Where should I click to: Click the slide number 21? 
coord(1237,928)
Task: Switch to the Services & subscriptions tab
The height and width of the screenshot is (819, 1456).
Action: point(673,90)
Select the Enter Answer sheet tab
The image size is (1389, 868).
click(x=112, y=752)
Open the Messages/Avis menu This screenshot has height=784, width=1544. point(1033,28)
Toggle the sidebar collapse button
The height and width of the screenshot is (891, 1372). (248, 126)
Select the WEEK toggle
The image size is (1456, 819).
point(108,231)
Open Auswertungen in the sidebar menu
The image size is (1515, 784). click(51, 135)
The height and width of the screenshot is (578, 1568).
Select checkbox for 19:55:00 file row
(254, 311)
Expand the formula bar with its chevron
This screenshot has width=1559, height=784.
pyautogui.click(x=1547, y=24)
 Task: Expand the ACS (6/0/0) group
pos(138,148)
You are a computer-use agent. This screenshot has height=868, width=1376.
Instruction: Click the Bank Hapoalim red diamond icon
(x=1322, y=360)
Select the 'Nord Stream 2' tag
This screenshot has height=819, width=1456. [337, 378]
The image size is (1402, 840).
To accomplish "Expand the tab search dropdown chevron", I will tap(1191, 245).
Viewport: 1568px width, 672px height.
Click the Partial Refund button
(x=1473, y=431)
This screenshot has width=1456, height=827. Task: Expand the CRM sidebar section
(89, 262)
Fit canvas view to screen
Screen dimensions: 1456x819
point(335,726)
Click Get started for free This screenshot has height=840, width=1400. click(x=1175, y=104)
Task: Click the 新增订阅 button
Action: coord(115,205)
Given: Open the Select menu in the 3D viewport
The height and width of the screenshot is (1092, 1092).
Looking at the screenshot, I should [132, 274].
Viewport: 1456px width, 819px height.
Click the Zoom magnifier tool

**YOUR ASSIGNMENT**. Set down, word for word, each line from the top of the records above through the line with "Open the Messages/Avis".

**REPLY**.
Where should I click to: Click the slide number 21? 
coord(1237,928)
Task: Switch to the Services & subscriptions tab
The height and width of the screenshot is (819, 1456).
Action: point(673,90)
Select the Enter Answer sheet tab
The image size is (1389, 868).
click(x=112, y=752)
Open the Messages/Avis menu This screenshot has height=784, width=1544. point(1033,28)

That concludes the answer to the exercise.